Monday, March 2, 2009

It’s the little things that make the difference….
This is a trying time of year when it comes to dressing for the ride. In a couple of months, the only apparel decision that we’ll have to make is which jersey to throw on. It will be hot and there are few wardrobe choices that make any difference. Hell, the choice of “nekkid” would bring little relief from the heat and would more likely result in derision and sun burn, neither of which has particular appeal. Those days will be here soon enough, but March means that it might be 36 degrees when you roll out and 70 as you’re pushing up that last hill to the house.
The key is to dress in what I call “bits”, otherwise known as layering.
The criteria for selecting your bits is they appreciably extend your comfort range and, in most cases, can be easily removed and stashed in your pockets. I have known a few thrifty (and the thrifty are few among my gearhead friends) cyclists who resist spending hard earned cash for wispy, seemingly pricey little accessories.

My advice: Spend the money. Now. How much is a missed ride worth to you? How much would you have paid to have had warm feet on your last poorly conceived outing? This stuff lasts forever, so start enjoying it now. Go see the bike shop boys (and girls) and get anything you need. Permission granted.

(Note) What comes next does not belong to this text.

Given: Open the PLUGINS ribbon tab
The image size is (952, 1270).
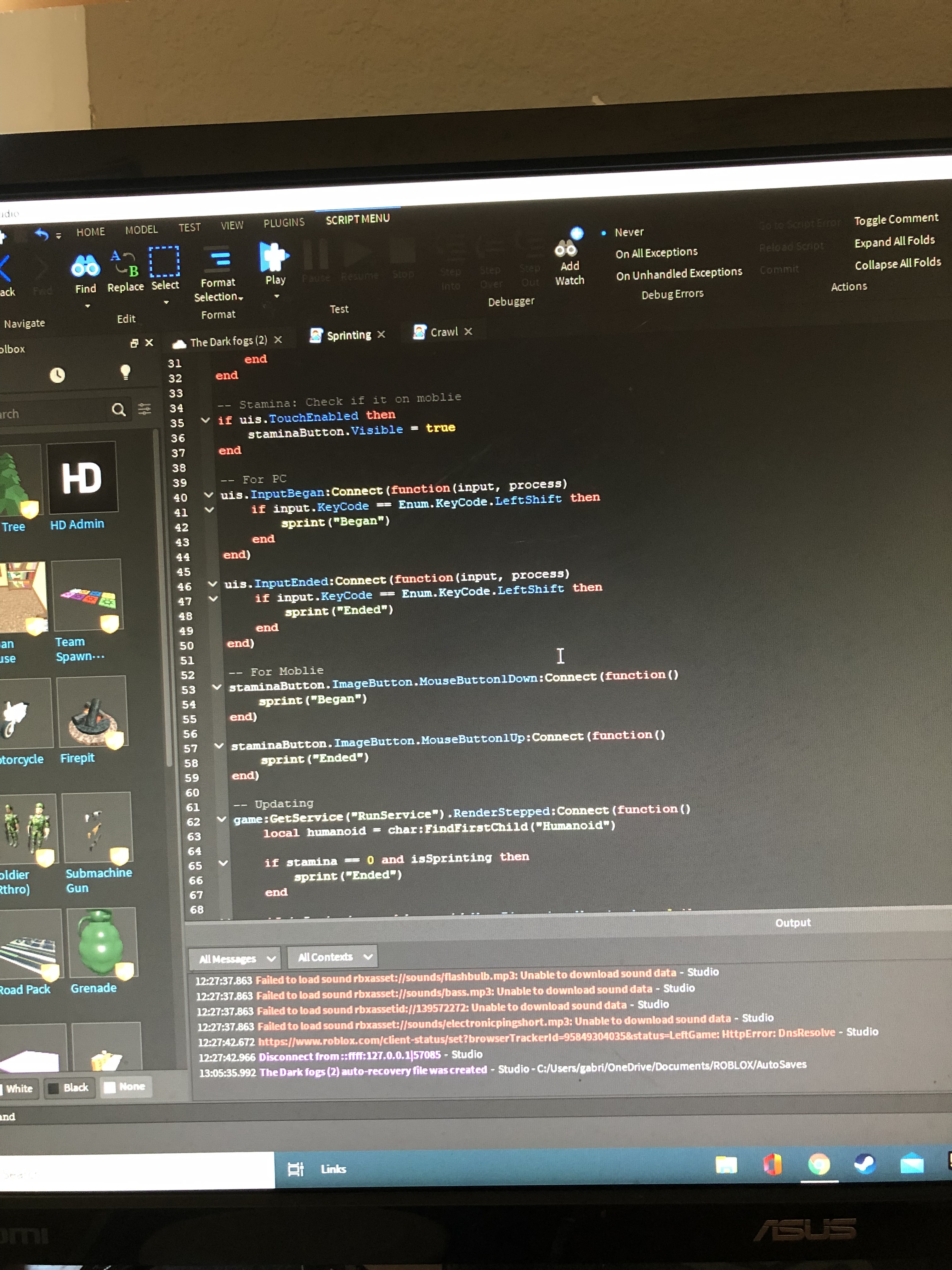Looking at the screenshot, I should point(284,223).
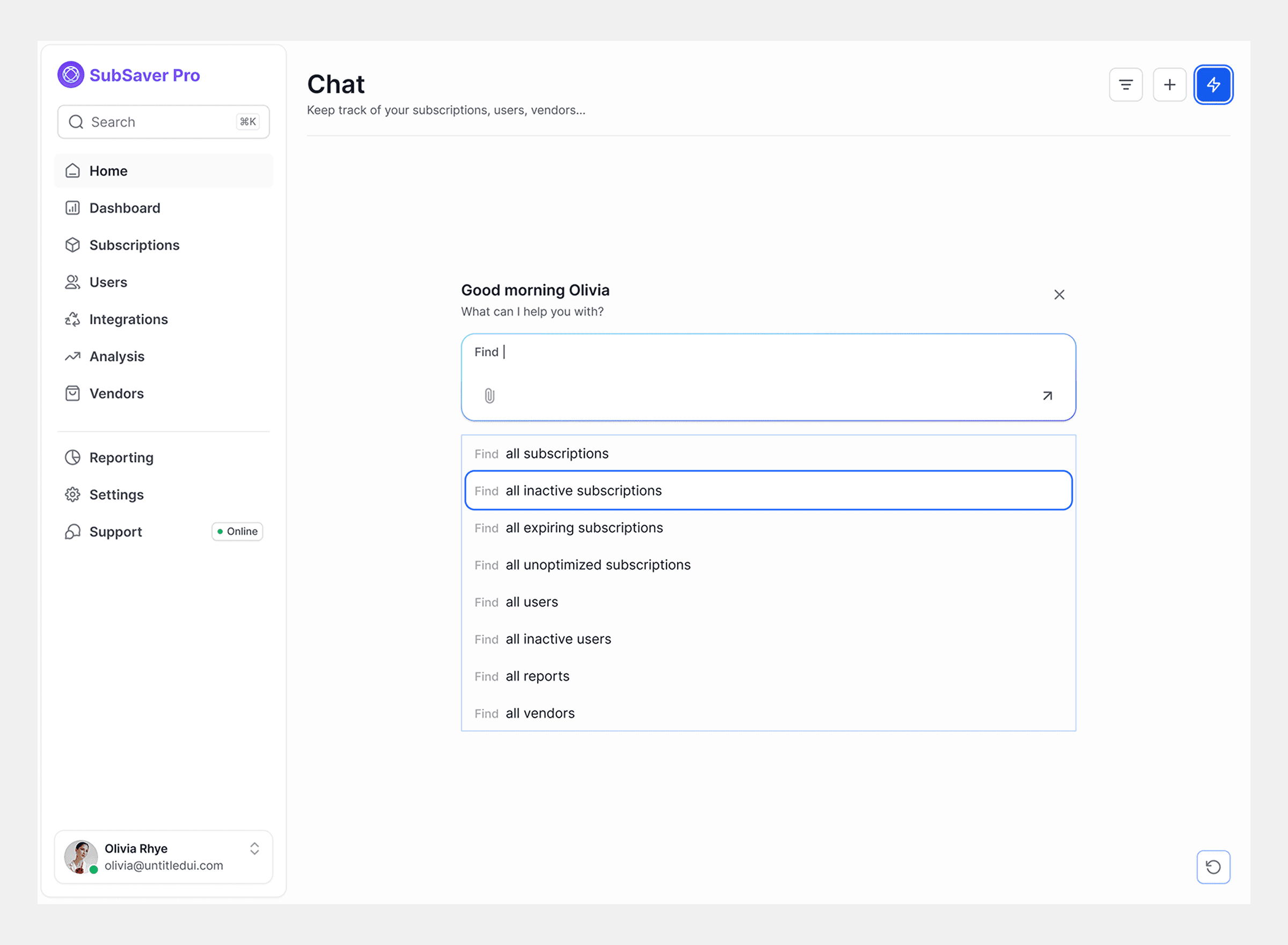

Basic bits that every cyclist should own:
Arm warmers: I have the basic Pearl Izumi thermafleece models and a nice pair of wool arm warmers. Take your pick of brands. I think the top lines are all comparable and good

Knee warmers: Same drill here on PI. I also have some Giordanas that extend to the bottom of the calf and can be met with crew socks.

Toe covers: I like my PI Calientoes.

Ear Band: I seem to be stuck on PI, but their ear band is just right. Little bulk, easily stashed, and plenty warm when worn with a cap. I have several helmet liners/skull caps,etc., and all are too hot almost always.
I'm not carried away with Pearl Izumi, but I find their accessories are well-designed, priced fairly and hold up well. I’m sure the same can be said of LG and other fine brands.

The cap: Not just ‘A’ cap, ‘THE’ CAP, the cat’s ass of cycling caps. People who know me know might notice that I always wear a cycling cap under my helmet. When I started riding, it seemed that the afternoon sun always just peeked over my sunglasses and below my helmet, so I started wearing caps. Frankly, I’m surprised that everybody doesn’t. Anyway, I had a number of traditional cotton cycling caps. They worked OK, but they were always soaked in sweat and allowed sweat to pour into my eyes in the summer and chill me in winter.
Then I discovered the Headsweats SpinCycle cap. This bad boy soaks up sweat better than any headband I’ve tried and evaporates it to help cool your head in summer and keep you dry in winter. With an ear band, you don’t anything else for all but the coldest days.

SpinCycle (above)
All the nostalgia of a classic cycling cap right out of ‘Breaking Away’ with 2007 high-wicking CoolMax® technology to keep you cool under that aero helmet. Traditional styling of a cycle cap with a soft flexible bill coupled with a fitted cap construction. Spincycle can be worn alone or under a helmet.

Product Details
· CoolMax® fabric shell to keep you dry & comfortable
· CoolMax® terry headband quickly wicks moisture away
· Soft bill flips up or down for that traditional cycling look

Killer socks: I really like socks, and have a lot of them. I have three sock drawers, in fact, sorted by purpose, of course. Cold feet suck and the warmest socks I’ve found are DeFeet Blaze . They’re wool, so they’re dry and comfortable in wide range of temperatures, but the thick, dense knit of the toe box and bottom really make a difference on cool days. The thinner material elsewhere allows an uncrowded fit in cycling shoes. I’m warmer in these and toe covers than I had been with other socks and full shoe covers, yet they are still comfy when things warm up a bit.
Gather your bits and go!
PS: It helps if you can keep your bits organized. They're almost all black and fleecey, so they get lost among themselves.